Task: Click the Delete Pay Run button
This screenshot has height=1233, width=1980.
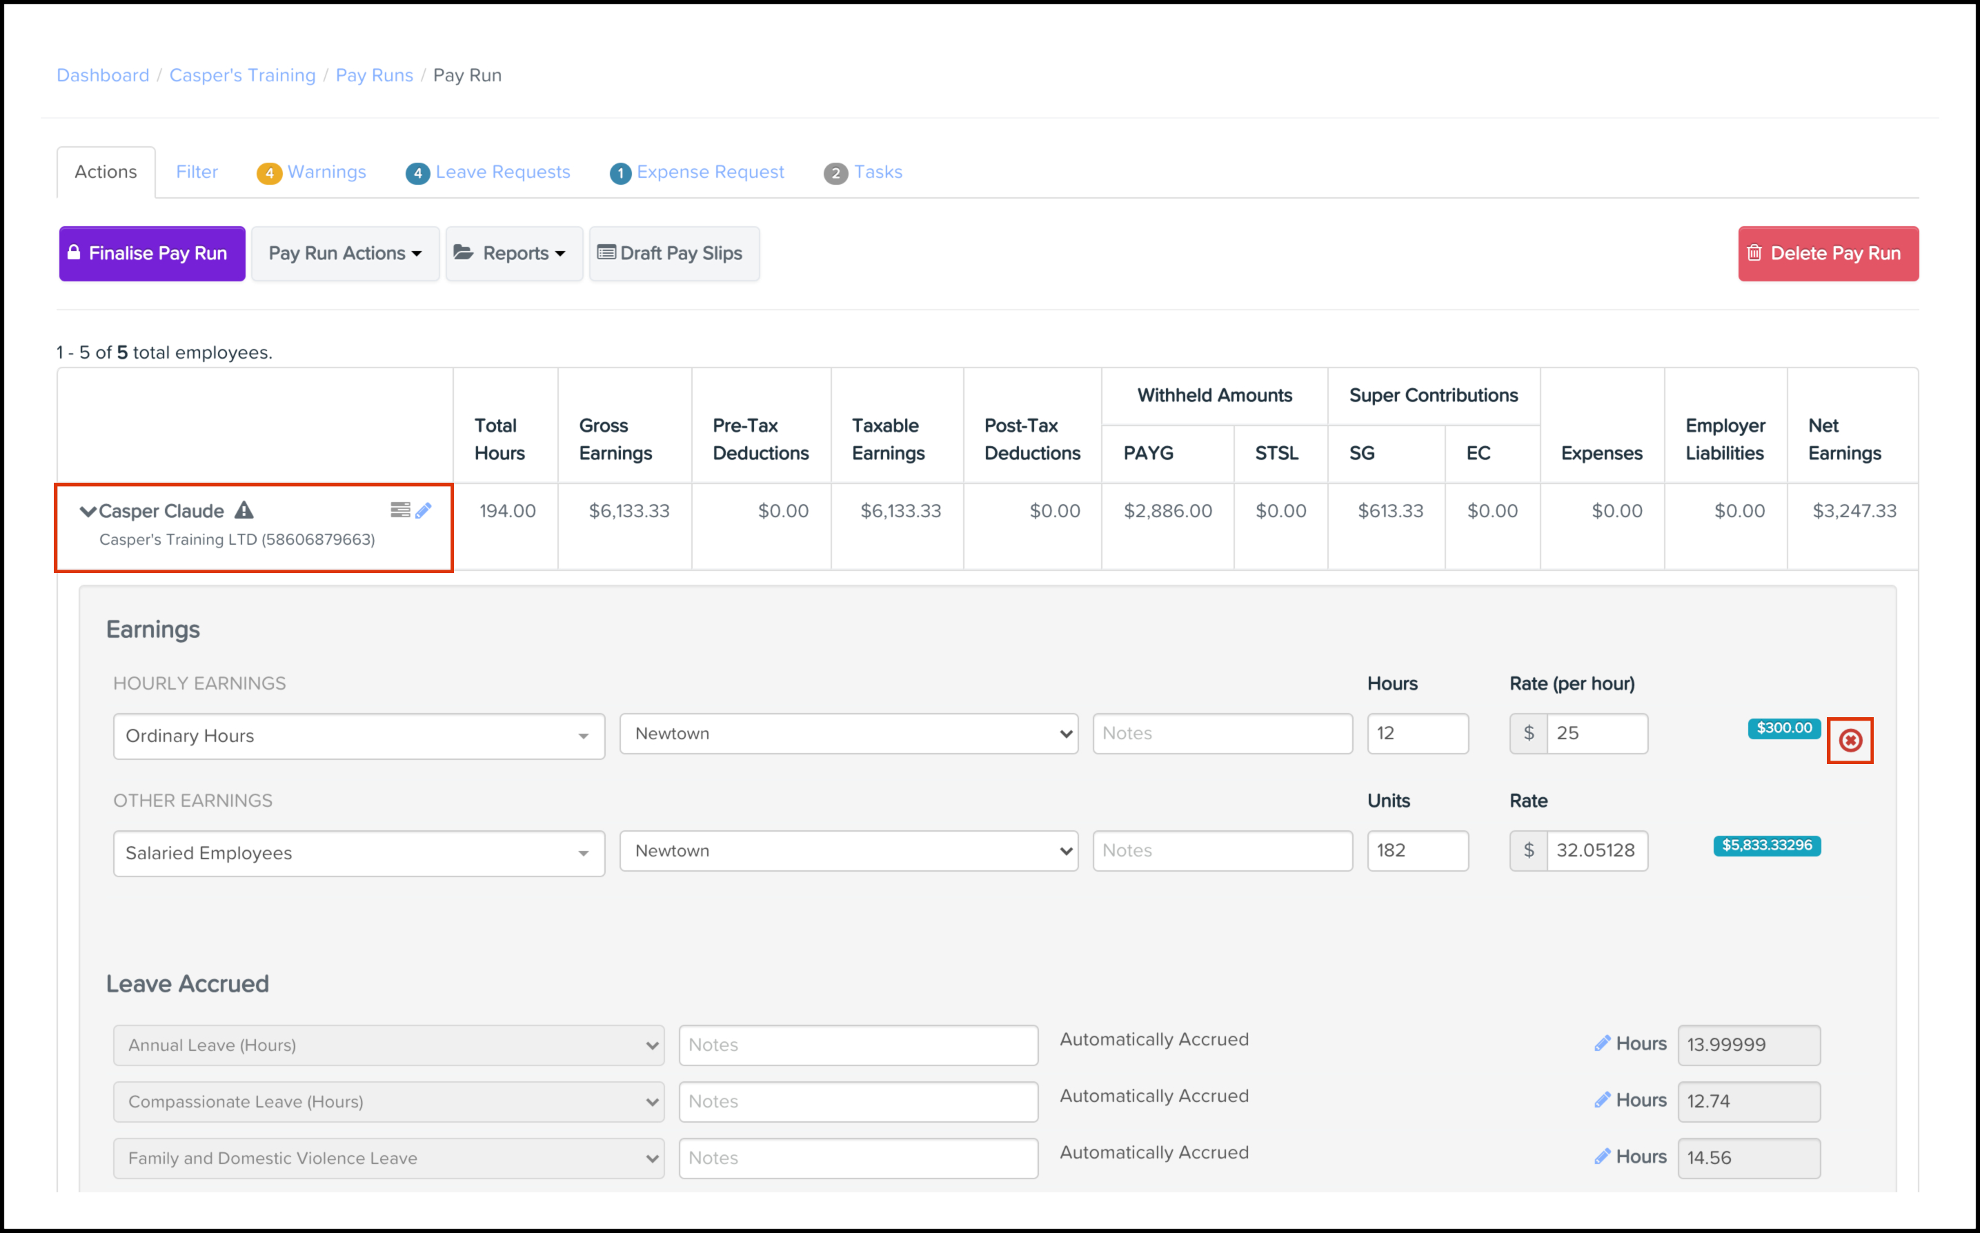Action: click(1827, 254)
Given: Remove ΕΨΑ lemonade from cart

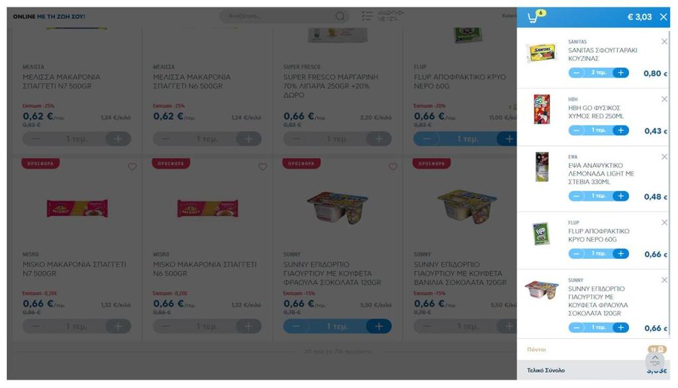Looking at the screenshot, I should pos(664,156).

::::::::::

Copy all the records above word for word, but leave out the pictures.

Task: Click the Delete Pay Run button
This screenshot has height=1233, width=1980.
Action: click(1827, 254)
Given: Remove ΕΨΑ lemonade from cart

Looking at the screenshot, I should pos(664,156).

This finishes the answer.